Profile Image for Shannon Taylor.
16 reviews1 follower
March 1, 2018
I loved this series- This is the second book in the series and it left me with a feeling of hopefulness. When the book starts we are again with Mathilde on a boat escaping her war torn country and heading to where she hopes she can reconnect with her friends in the war effort. She has made some decisions along the way that she worries will estrange her from her group and her best friend Megs. Throughout the story we meet many many characters who have been effected by the war and it gives the readers some very real insight into how war impacts people of all walks of life. Her relationship with Megs and others show how compassionate she is and how "doing the right thing" in war is not always so cut and dry. This is a great text for middle school but one that can be loved by all.

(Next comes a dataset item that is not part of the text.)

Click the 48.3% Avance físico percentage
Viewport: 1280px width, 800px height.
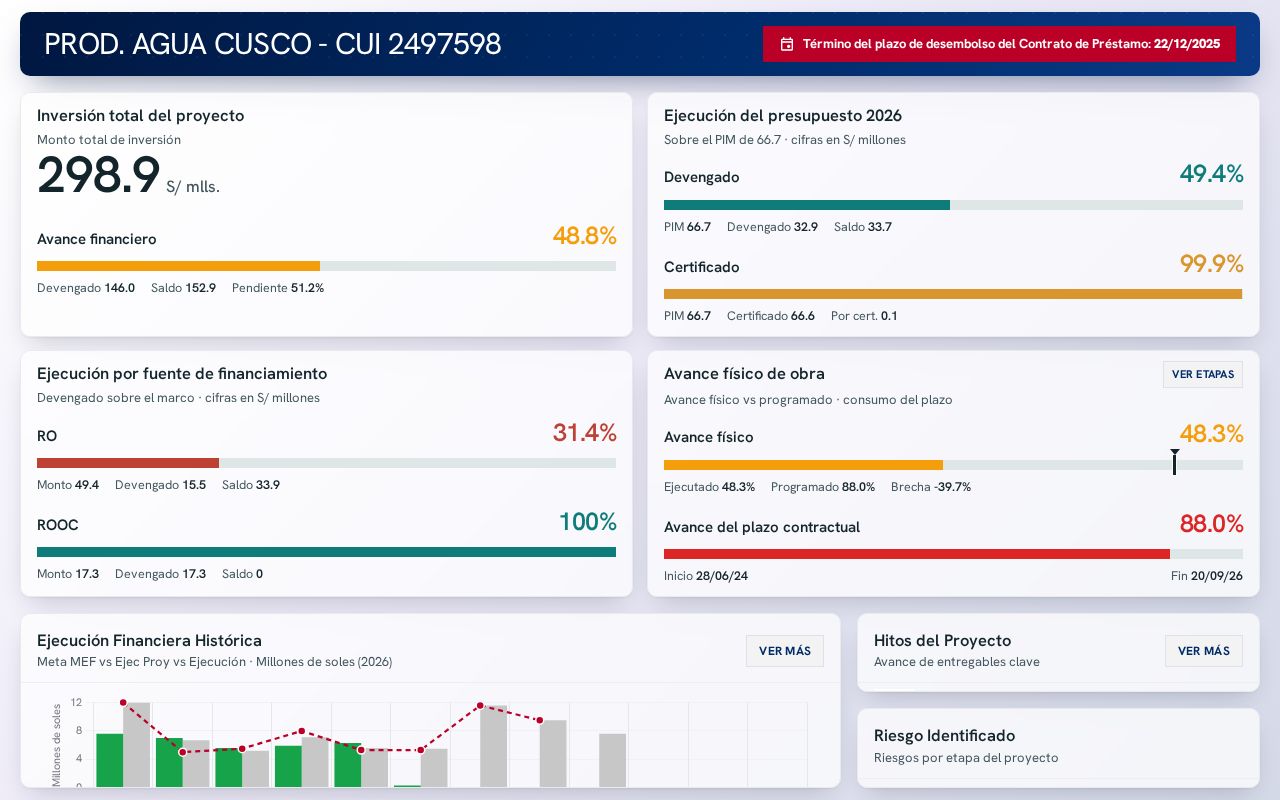click(x=1211, y=434)
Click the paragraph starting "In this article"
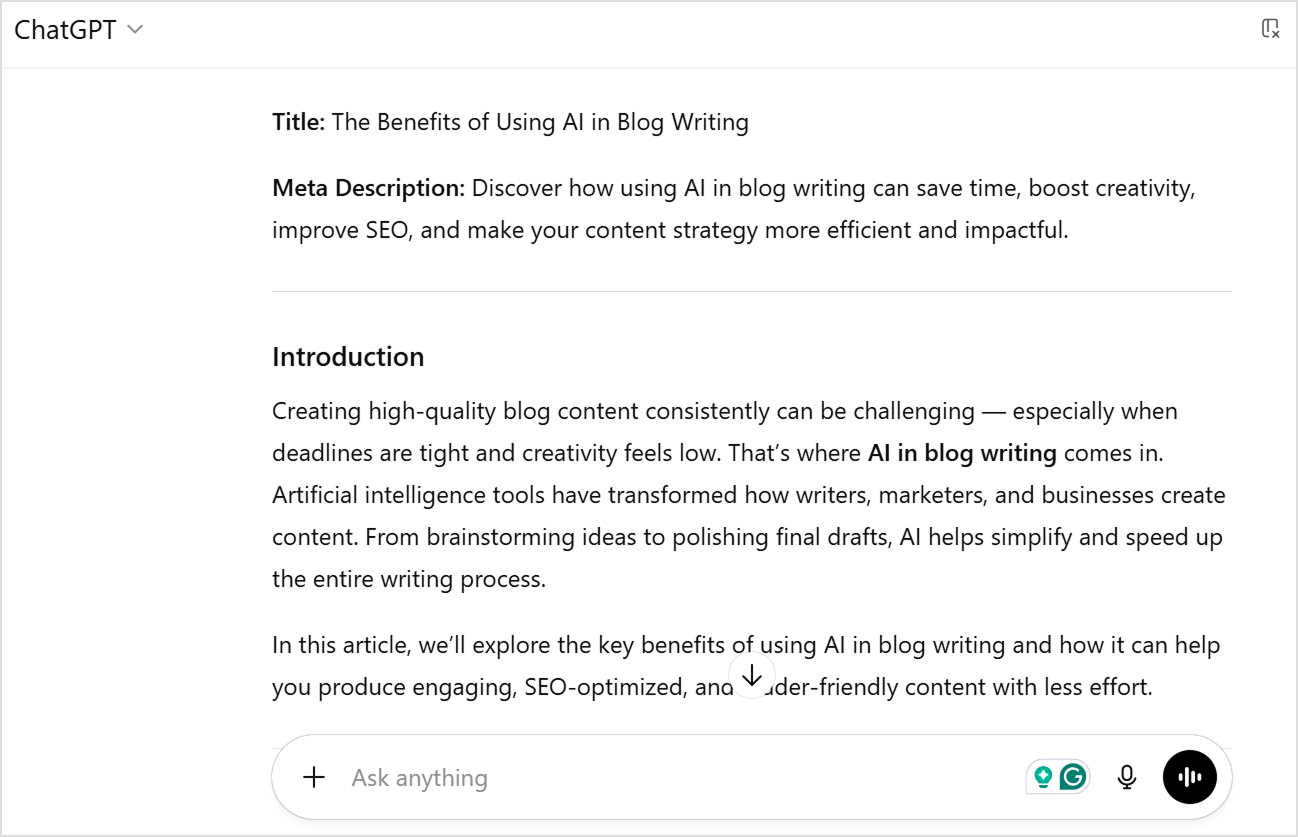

Profile Image for StarszBooks.
446 reviews40 followers
May 13, 2018
This sequel was not what I was expecting at all. I was looking for some crazy conspiracy twist with a corrupted government and spies with secret hidden agendas. I had to get to the very end to see that this story was about something entirely different. This book isn't so much about War but about what war can do to people. It can turn people against their loved ones, it can cause great loss, or it can bring people from the unlikeliest backgrounds together. This story shows how through the fiery skies of pain and despair, little blue threads of hope and love are still there if you remember to look.
Profile Image for Bailey.
101 reviews39 followers
June 14, 2019
A continuation of Beautiful Blue World. LaFleur gives a heartfelt and heartbreaking story, but one that is also filled with hope and strength. At the root of it, Threads of Blue reveals the kindness and humanity that can be maintained in even the darkest of times. I recommend this book, and its companion, Beautiful Blue World, to anyone (child or adult).
20 reviews5 followers
May 20, 2021
This was probably one of the most hopeful and sad books I have ever read. This book, a sequel to "Beautiful Blue World" continues our main character's remarkable journey and brings the book in a full circle, tying the beginning and the end of the story together in an utterly seamless and indescribable way. To be honest, I have no words. This book made me feel very deeply and reminded me of how much love and life there will always be in this world, despite hardships and conflicts. No matter what books you like, this is a must-read for anyone. I love it so much and will definitely be rereading it for many years to come!!!
1,081 reviews
April 30, 2024
This is the sequel to "Beautiful Blue World". It carries on the story of Mathilde, Megs, their siblings and friends. In this story the war continues but the enemy is stretched too thin to hold their captured territories. That allows the united forces of Sofarende and Eilean to fight back. This story is not about battles and war strategy. It's about how innocent friends and families get caught up in war and are hurt because of it. In this last half of Mathilde's story she has the opportunity to travel back to her own ruined country of Sofarende only to suffer terrible heartbreak but also hope for the future. These are well written thoughtful stories but keep your tissues handy!